SCIG12480 - Reaching agreement on income or profit addition: Tax treatment: Tax treatment of company extractions and other income or profit additions
The normal treatment of extracted company income or profits described at SCIG12460 gives rise to liability on the company to Corporation Tax and tax under Section 419 ICTA 1988. The liability under Section 419 should be computed by re-writing the directors loan and current accounts, as described at EM8620.
Where the Employment Income E route is followed the amount of the extractions will be treated as additional income or profits and, along with any other (i.e. non-extractive) additional income or profits, will form the basis of a computation of additional Corporation Tax liability. Amounts assessable under Schedule E will be deductible from that computation in the period in which they were made available to the director. Where we proceed against the company for PAYE or NIC liability, or effect a settlement by agreement to include that liability, the amount will be treated as a Case I deduction in the earliest year that is open for amendment, either because there is an open enquiry or the enquiry window remains open (see BIM47090 for further guidance).

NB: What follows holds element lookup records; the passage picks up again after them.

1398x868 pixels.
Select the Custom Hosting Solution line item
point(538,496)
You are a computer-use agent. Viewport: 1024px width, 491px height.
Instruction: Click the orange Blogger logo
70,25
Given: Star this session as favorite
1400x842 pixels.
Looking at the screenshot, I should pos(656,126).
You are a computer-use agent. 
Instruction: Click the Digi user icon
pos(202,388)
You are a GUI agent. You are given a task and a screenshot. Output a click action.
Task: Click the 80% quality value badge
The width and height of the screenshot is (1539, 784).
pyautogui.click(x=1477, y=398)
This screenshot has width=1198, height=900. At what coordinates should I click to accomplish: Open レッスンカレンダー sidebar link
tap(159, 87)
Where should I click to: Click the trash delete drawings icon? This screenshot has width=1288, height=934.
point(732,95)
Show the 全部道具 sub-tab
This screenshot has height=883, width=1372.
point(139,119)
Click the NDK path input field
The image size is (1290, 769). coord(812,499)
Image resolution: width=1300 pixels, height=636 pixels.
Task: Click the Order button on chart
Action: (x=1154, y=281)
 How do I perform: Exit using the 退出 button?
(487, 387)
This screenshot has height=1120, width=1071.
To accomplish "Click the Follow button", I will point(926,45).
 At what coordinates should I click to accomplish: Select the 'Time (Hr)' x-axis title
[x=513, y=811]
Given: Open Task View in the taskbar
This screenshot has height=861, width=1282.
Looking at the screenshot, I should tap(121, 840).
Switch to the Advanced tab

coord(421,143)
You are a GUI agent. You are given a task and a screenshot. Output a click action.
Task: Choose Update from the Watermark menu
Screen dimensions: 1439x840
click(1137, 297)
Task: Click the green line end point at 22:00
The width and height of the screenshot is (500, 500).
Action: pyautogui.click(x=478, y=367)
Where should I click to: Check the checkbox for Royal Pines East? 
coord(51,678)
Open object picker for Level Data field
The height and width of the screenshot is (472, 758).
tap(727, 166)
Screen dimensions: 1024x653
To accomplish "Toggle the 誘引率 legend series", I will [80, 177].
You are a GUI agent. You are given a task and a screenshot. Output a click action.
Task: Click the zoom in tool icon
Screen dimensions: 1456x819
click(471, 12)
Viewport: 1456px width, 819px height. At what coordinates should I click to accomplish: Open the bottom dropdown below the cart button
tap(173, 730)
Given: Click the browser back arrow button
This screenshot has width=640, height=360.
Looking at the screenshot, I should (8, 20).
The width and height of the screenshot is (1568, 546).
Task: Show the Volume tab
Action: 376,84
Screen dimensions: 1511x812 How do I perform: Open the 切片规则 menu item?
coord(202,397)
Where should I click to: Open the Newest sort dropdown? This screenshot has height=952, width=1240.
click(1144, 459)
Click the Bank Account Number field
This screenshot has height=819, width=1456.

In those few cases where the director’s defalcations are regarded as allowable there is no net effect unless and until there is a recovery by the company. The amount recovered will be brought in the year when recovery is effected.
Where amounts are treated as assessable on the director personally there will be, in that respect, no effect on the company’s tax position.
Where expenses in a company’s accounts include the payment of a director’s personal expenses not declared on form P11D these will normally be disallowed for CT purposes and debited to the director’s loan account (i.e. the CT/419 route will normally be followed). See however EM8601 - last paragraph - for possible alternative treatment.